Ratings for MasterChef have also been below expectations (insiders say advertisers were pitched with audience projections of 400,000, but earlier this week only 181,000 tuned in) but Weldon notes the same show in Australia started small but had tripled its audience by the finale and is optimistic it'll turn around.
"We very much think about it as a portfolio. No one would expect when you're putting in four new shows that all four would be a hit. What the strategy requires is one to be successful and two to be okay," he says.
Whatever happens, there's no turning back. The Bachelor is held up as proof of success, enough that Weldon commits to producing another season - pre-empting a formal announcement from his PR team. "The Bachelor, we will certainly repeat that," he says.

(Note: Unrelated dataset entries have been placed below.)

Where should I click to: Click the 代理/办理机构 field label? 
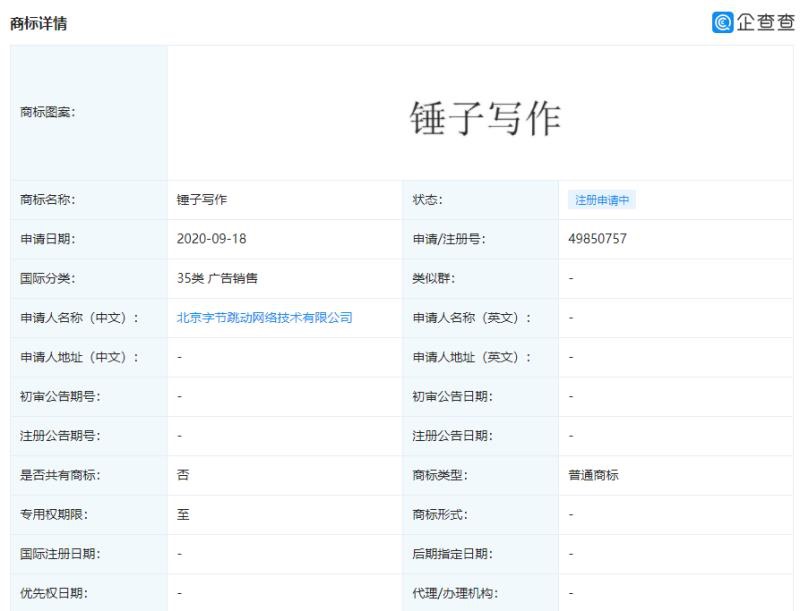click(x=455, y=594)
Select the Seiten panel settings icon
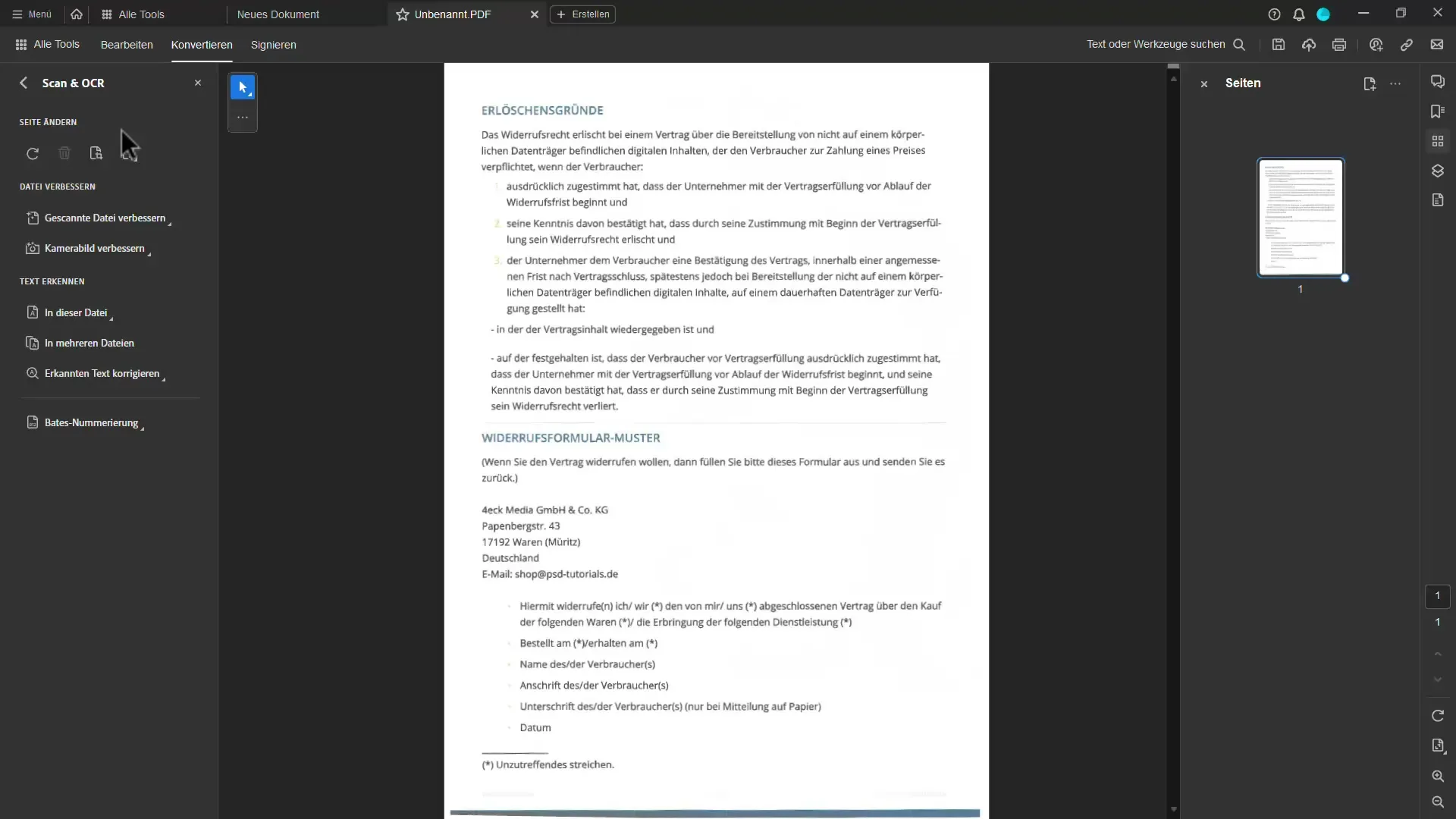Viewport: 1456px width, 819px height. (x=1395, y=83)
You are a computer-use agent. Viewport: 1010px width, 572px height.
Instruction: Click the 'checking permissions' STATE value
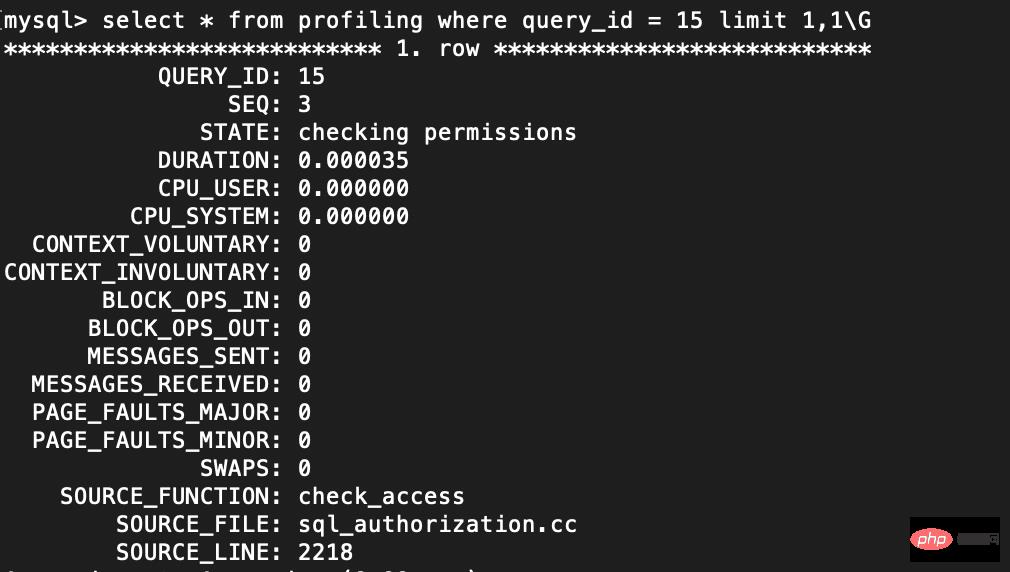pos(437,132)
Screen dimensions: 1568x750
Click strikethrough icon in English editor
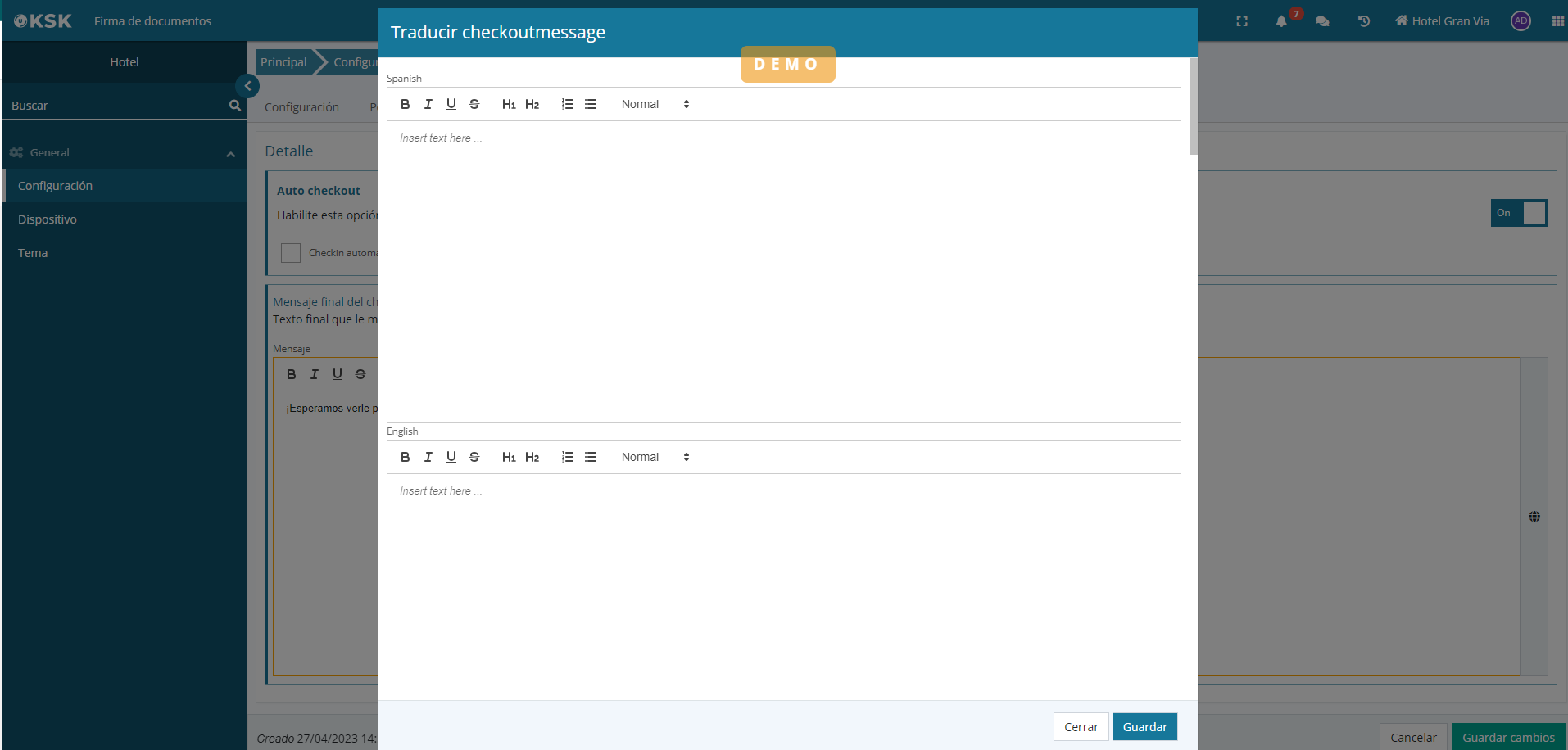coord(474,457)
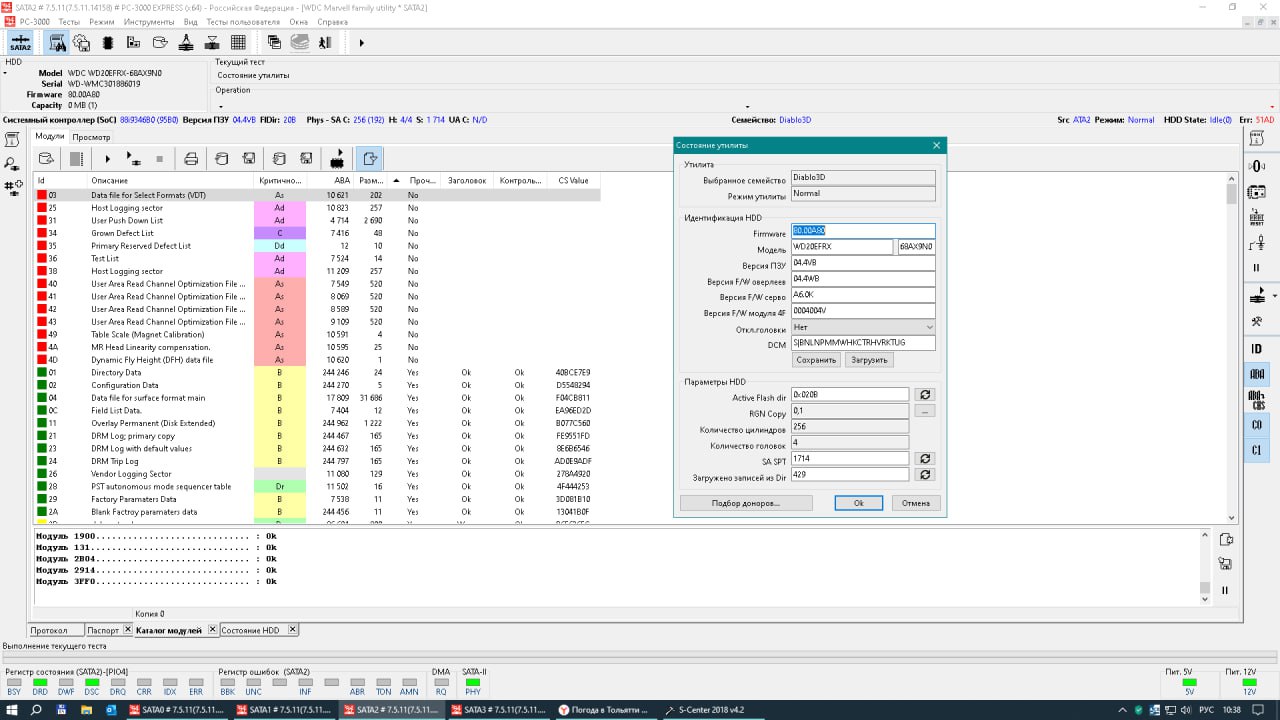Viewport: 1280px width, 720px height.
Task: Click the DCM input field
Action: tap(863, 343)
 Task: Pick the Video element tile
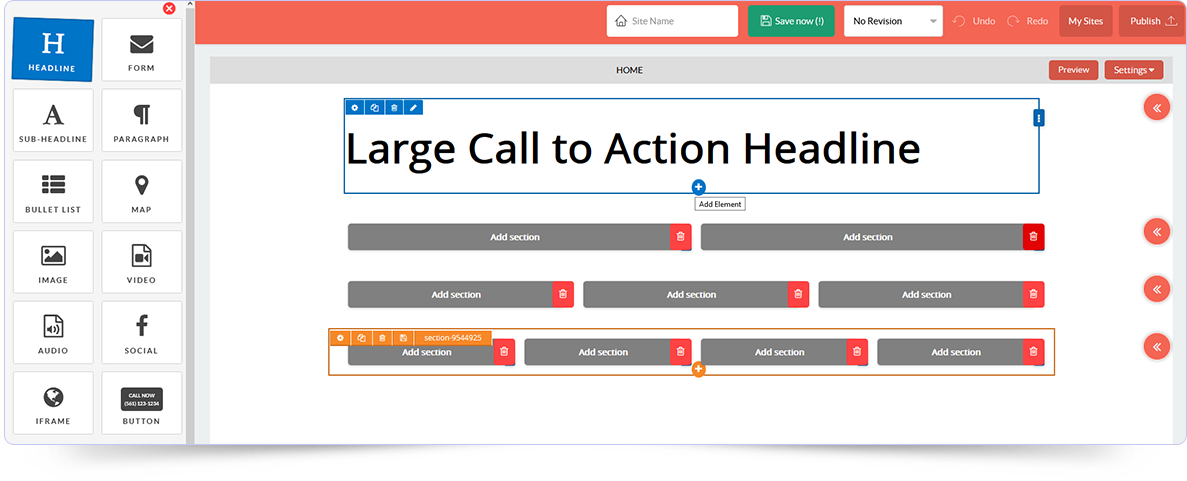pyautogui.click(x=141, y=263)
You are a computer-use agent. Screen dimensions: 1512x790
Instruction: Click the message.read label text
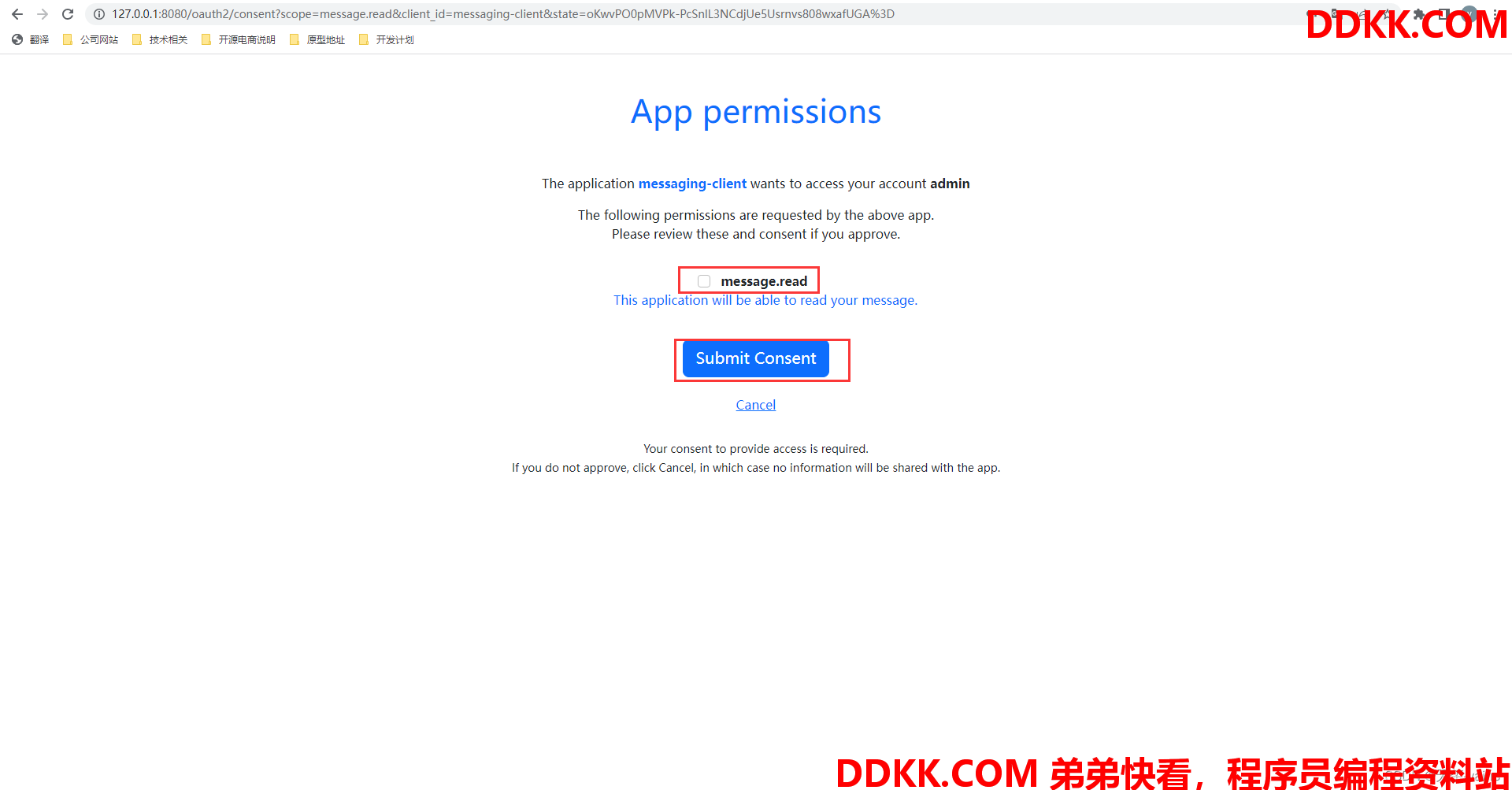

"We've chosen a certain strategy, and we've got further to go. One thing's for sure, this isn't short-term, this is a multi-year plan."
First up has been the evening reality shows, the launch of Story and the launch of the multi-platform Paul Henry breakfast production. Next up, he says, is a bid to "refresh" the six o'clock news hour - which has alarmingly shed viewers to TVNZ - and tackle the troubled 5.30 slot which has been in flux since the receivership triggered clauses in contracts that saw the rights to Home & Away lost to TVNZ.
Weldon confirms New Zealand On Air funding will be sought - and will be required to make financial sense - for a long-rumoured and planned soap for the earlier timeslot.
And these plans have an end-game: A sale of the company, either flotation on the stock market or to an established media player.
New owners Oaktree Capital are widely understood to be uninterested in being long-term media owners. They made a similar acquisition of Australian broadcaster Channel Nine in 2012 and have recently begun selling down their stake making what Australian commentators call a "tidy profit" in the process.
Weldon says such a goal for MediaWorks is merely good business and requires the company to be knocked into financial shape. But he declines to discuss the terms of the "share-based cash-settlement" scheme flagged in annual accounts that will see the company's board and management - especially him - get a slice of profits from any sale.
"A lot of the chatter the market forgets is that were anyone to buy the business - whether a private sale or a sharemarket float - equally important to how the company is performing is what its prospects are.
"When people talk about doing a few cosmetic things to get it into shape for sale, markets are smarter than that, you can't gild the lily."
The bubbling of rumour, around both financial performance and the departure of his channel's former star John Campbell, is one reason why Weldon agreed to break his silence and talk to the Weekend Herald.
"We've all been pleased to see him end up in a role that suits his style and type of journalism," Weldon says of Campbell, who was confirmed this week as Radio New Zealand's new afternoon host.
Directly addressing wild claims made on left-wing blogs that the axing of Campbell Live was orchestrated by Beehive, Weldon seems exasperated. "That is in no way based on fact. The reality is there were no conversations with John Key.
"The only politician who's had a conversation me about current affairs with me is Andrew Little."